### Task material
────────

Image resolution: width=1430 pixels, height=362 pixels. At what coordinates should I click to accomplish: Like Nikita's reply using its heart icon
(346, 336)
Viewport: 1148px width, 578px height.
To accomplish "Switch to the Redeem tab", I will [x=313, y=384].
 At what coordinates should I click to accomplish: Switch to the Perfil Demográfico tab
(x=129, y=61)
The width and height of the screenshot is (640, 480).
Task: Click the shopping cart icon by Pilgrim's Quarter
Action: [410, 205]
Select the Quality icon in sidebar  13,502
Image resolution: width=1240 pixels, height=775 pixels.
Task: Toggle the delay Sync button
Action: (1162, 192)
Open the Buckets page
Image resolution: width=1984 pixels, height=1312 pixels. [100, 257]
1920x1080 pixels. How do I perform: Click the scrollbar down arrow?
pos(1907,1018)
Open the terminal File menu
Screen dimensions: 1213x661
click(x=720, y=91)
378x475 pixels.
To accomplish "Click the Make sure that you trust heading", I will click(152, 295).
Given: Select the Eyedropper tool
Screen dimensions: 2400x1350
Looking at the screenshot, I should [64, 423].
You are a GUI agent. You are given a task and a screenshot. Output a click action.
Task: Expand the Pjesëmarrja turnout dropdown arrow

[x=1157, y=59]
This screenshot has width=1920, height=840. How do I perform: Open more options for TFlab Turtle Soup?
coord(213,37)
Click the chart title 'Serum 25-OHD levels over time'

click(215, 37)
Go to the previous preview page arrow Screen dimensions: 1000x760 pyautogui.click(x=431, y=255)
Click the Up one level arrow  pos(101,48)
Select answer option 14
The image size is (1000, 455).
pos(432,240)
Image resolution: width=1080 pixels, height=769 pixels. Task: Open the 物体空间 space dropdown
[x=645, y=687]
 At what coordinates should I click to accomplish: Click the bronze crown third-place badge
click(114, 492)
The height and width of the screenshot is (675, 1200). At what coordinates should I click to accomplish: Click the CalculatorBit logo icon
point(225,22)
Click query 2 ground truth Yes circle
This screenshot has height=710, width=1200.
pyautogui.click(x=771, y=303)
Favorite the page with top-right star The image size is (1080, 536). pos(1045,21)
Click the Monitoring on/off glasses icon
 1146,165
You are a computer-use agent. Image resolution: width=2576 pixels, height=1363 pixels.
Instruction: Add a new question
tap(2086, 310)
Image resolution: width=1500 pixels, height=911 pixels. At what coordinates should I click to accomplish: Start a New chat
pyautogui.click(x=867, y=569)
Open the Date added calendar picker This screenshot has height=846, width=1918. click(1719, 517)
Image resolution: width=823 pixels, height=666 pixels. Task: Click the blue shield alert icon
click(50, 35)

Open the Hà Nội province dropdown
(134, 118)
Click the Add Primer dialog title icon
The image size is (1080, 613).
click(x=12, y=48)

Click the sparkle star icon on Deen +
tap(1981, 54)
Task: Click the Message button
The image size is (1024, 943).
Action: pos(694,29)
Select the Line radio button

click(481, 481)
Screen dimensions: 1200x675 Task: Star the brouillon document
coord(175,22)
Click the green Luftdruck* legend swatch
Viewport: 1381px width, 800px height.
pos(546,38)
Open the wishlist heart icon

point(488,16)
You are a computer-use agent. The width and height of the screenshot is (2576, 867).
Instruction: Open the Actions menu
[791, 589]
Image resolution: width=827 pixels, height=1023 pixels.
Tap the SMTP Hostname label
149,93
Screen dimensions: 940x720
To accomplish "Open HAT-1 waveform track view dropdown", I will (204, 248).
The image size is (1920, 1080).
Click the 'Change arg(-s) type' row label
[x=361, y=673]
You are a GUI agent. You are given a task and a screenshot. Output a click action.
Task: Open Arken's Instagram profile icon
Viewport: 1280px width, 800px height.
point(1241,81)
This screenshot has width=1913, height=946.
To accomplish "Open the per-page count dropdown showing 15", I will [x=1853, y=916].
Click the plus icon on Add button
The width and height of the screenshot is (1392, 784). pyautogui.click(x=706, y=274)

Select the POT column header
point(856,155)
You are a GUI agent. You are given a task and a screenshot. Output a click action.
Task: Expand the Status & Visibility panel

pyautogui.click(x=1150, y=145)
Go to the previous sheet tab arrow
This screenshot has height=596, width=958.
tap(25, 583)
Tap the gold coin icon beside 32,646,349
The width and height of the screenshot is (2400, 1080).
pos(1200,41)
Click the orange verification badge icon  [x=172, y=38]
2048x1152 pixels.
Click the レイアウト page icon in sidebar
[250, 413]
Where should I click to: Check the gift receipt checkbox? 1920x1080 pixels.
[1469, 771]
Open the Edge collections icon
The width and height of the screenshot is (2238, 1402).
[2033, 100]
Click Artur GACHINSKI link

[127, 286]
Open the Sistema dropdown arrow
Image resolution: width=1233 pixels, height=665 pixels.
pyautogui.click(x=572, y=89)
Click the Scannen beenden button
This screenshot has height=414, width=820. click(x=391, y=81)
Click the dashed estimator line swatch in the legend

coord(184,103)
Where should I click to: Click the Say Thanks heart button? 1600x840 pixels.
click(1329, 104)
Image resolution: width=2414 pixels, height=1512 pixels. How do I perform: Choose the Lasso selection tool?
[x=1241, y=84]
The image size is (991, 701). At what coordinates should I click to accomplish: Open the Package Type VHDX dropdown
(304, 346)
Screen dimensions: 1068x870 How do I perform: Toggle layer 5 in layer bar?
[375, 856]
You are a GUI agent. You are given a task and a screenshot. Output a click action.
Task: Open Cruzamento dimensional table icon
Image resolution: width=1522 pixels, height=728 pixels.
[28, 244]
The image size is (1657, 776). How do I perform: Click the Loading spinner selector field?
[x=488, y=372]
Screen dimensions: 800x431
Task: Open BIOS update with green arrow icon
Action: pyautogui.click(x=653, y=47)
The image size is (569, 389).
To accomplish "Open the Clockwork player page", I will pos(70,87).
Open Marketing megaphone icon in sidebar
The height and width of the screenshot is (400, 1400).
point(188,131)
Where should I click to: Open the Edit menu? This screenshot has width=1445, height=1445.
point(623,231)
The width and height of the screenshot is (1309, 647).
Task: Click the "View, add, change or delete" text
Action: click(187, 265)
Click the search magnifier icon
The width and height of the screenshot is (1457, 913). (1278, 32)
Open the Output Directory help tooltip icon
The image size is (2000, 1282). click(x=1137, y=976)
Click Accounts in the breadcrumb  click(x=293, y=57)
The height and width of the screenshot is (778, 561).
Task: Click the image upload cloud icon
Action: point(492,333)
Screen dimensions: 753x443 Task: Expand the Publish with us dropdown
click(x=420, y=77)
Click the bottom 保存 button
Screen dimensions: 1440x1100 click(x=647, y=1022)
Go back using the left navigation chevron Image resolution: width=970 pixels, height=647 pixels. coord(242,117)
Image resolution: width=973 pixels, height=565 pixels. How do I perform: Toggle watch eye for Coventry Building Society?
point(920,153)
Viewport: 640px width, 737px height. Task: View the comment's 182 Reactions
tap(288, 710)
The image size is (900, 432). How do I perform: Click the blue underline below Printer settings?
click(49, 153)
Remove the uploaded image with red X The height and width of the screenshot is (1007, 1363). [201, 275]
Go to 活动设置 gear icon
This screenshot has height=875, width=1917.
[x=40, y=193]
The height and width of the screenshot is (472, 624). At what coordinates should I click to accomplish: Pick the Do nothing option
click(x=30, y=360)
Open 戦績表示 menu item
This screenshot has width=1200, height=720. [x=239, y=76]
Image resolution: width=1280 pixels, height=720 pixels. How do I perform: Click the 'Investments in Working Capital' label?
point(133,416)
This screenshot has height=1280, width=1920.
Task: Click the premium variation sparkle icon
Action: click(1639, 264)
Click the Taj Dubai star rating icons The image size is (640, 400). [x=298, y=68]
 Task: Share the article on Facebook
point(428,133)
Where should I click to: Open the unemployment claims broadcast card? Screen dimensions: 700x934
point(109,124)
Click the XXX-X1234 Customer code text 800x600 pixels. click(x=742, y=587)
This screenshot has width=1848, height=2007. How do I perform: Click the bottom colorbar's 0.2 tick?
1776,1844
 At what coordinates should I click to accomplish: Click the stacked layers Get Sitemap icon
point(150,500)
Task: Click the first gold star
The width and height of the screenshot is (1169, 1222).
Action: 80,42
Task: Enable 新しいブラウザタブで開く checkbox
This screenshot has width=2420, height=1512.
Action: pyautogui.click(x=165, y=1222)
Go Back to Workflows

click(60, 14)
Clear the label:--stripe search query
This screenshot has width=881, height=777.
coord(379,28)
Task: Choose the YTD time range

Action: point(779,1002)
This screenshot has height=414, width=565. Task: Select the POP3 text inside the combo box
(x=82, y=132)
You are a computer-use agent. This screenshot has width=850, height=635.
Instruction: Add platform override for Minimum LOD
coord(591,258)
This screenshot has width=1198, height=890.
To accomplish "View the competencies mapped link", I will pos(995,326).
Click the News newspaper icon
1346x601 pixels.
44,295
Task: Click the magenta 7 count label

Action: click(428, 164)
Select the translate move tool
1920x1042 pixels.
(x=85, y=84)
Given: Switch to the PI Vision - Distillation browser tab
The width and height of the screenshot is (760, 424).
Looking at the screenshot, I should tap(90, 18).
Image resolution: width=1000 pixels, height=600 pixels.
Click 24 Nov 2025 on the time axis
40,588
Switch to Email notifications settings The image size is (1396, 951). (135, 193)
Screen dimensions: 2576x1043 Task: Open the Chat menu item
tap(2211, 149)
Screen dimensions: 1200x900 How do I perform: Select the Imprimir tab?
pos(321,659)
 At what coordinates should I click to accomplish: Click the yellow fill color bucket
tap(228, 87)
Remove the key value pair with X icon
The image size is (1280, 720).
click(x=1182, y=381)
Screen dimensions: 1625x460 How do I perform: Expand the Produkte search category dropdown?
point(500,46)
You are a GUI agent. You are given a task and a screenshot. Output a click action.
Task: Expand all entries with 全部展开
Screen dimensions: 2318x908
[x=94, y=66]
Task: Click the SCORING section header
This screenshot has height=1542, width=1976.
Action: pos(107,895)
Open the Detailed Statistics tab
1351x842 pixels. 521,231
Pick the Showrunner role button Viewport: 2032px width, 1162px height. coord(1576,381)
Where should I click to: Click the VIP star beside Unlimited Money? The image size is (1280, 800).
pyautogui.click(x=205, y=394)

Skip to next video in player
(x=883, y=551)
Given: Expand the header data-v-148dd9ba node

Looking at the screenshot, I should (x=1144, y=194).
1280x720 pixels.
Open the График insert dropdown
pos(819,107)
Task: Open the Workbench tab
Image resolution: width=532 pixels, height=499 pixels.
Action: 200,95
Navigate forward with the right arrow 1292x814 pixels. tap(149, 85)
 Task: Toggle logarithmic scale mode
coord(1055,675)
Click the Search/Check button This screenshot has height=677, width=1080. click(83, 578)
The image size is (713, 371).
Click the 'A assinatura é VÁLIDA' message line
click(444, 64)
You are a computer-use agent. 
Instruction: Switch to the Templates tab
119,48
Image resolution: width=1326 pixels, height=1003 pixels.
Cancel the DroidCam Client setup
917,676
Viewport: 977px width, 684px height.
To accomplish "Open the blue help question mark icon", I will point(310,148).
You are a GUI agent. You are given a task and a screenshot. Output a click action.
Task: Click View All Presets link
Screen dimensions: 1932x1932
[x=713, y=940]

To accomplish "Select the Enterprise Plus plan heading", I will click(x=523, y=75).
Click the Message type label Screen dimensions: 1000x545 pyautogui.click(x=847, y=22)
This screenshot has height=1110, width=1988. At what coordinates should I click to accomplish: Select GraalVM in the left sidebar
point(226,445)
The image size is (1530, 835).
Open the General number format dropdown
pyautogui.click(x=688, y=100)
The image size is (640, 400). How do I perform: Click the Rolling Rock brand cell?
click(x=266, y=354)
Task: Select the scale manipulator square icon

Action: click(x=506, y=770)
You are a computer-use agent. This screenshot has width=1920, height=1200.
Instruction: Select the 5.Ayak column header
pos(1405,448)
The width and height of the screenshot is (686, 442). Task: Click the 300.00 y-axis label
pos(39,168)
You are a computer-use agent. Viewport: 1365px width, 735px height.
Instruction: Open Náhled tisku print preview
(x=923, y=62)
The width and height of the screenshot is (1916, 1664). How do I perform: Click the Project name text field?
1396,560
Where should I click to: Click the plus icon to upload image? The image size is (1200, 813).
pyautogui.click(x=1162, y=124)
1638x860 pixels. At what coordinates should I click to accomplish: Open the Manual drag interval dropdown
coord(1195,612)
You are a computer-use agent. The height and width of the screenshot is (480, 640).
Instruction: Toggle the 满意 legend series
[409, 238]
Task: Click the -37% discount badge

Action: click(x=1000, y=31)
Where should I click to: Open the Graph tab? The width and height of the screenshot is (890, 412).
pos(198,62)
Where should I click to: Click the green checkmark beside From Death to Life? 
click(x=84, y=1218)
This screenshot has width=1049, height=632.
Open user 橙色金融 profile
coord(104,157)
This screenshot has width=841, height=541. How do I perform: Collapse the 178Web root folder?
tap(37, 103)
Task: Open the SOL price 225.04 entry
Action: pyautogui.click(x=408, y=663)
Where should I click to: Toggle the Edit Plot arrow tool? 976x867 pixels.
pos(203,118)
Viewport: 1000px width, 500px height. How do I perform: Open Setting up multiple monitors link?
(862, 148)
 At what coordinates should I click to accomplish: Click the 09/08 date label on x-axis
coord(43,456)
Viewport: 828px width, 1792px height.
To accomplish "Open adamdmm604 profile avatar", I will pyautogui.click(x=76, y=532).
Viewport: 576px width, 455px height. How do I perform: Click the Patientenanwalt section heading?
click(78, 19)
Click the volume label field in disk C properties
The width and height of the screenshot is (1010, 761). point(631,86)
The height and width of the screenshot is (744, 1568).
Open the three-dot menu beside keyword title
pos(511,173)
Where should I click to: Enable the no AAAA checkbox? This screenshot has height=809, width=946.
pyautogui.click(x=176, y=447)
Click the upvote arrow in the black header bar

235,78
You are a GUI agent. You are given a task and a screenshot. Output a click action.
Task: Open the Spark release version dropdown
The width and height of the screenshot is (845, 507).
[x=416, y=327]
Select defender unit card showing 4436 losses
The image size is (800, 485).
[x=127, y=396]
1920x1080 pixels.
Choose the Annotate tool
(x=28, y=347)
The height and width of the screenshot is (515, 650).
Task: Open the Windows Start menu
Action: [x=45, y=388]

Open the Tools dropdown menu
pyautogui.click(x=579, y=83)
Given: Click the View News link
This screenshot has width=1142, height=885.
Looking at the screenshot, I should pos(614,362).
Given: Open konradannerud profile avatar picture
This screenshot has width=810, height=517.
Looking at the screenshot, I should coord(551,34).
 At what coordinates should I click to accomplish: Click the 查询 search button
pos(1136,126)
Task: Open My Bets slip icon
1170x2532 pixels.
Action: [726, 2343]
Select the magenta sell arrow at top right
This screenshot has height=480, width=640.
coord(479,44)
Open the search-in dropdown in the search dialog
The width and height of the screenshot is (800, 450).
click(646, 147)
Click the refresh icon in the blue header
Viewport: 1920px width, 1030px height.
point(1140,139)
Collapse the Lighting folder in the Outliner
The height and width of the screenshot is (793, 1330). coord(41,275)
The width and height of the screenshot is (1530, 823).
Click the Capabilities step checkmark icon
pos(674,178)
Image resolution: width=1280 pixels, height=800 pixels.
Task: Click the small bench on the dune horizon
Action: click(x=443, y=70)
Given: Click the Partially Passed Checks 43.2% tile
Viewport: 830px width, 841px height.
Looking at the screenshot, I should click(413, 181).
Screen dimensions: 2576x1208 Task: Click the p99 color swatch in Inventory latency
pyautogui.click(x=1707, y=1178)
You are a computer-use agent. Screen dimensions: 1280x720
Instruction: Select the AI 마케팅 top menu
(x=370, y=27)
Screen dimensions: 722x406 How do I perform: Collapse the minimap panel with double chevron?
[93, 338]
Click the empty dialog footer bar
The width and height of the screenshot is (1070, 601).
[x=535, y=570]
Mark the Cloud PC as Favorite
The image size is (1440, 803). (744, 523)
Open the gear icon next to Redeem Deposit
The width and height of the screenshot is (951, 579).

────────

### Work to complete
Please lay out as a numbered list every line from the one containing "Given: Click the View News link" through the final line, including both, and leave out any blank lines.

### Solution for this problem
1. Given: Click the View News link
2. This screenshot has width=1142, height=885.
3. Looking at the screenshot, I should pos(614,362).
4. Given: Open konradannerud profile avatar picture
5. This screenshot has width=810, height=517.
6. Looking at the screenshot, I should coord(551,34).
7.  At what coordinates should I click to accomplish: Click the 查询 search button
8. pos(1136,126)
9. Task: Open My Bets slip icon
10. 1170x2532 pixels.
11. Action: [726, 2343]
12. Select the magenta sell arrow at top right
13. This screenshot has height=480, width=640.
14. coord(479,44)
15. Open the search-in dropdown in the search dialog
16. The width and height of the screenshot is (800, 450).
17. click(646, 147)
18. Click the refresh icon in the blue header
19. Viewport: 1920px width, 1030px height.
20. point(1140,139)
21. Collapse the Lighting folder in the Outliner
22. The height and width of the screenshot is (793, 1330). coord(41,275)
23. The width and height of the screenshot is (1530, 823).
24. Click the Capabilities step checkmark icon
25. pos(674,178)
26. Image resolution: width=1280 pixels, height=800 pixels.
27. Task: Click the small bench on the dune horizon
28. Action: click(x=443, y=70)
29. Given: Click the Partially Passed Checks 43.2% tile
30. Viewport: 830px width, 841px height.
31. Looking at the screenshot, I should click(413, 181).
32. Screen dimensions: 2576x1208 Task: Click the p99 color swatch in Inventory latency
33. pyautogui.click(x=1707, y=1178)
34. You are a computer-use agent. Screen dimensions: 1280x720
35. Instruction: Select the AI 마케팅 top menu
36. (x=370, y=27)
37. Screen dimensions: 722x406 How do I perform: Collapse the minimap panel with double chevron?
38. [93, 338]
39. Click the empty dialog footer bar
40. The width and height of the screenshot is (1070, 601).
41. [x=535, y=570]
42. Mark the Cloud PC as Favorite
43. The image size is (1440, 803). (744, 523)
44. Open the gear icon next to Redeem Deposit
45. The width and height of the screenshot is (951, 579).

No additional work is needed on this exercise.